**OBJECTIVE**
Retype word for word the lines of the material below, starting at the line containing "Screen dimensions: 855x400" and ending at the line containing "Click the 5NO configuration cell", both included, and nothing else.

**SOURCE DATA**

========================================

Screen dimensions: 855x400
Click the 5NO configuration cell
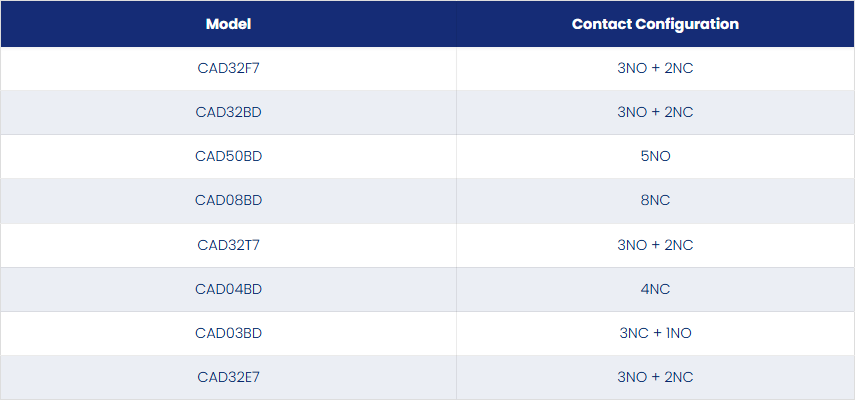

========================================

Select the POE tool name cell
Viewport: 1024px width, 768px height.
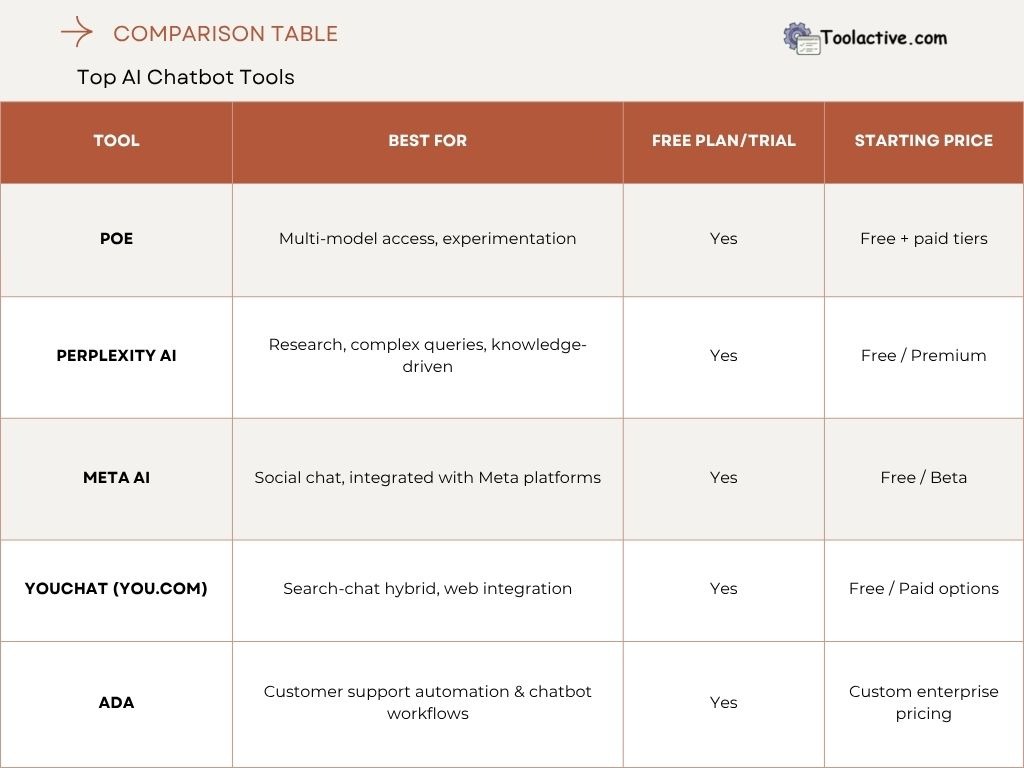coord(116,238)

========================================

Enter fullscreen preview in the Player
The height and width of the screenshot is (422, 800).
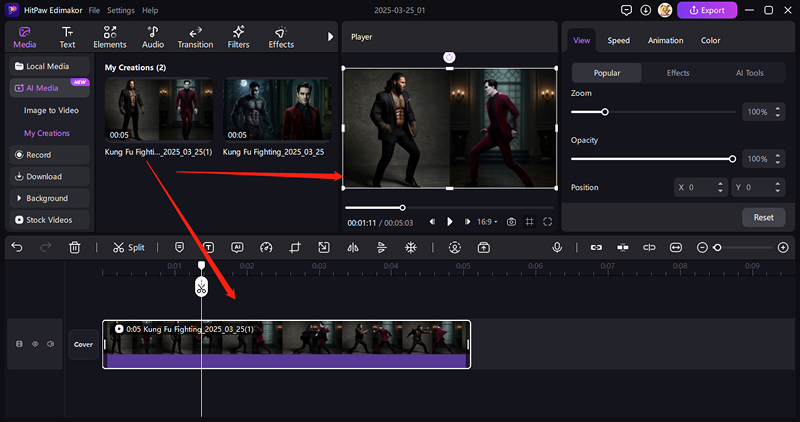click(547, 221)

========================================

**EXPECTED OUTPUT**
Screen dimensions: 855x400
Click the 5NO configuration cell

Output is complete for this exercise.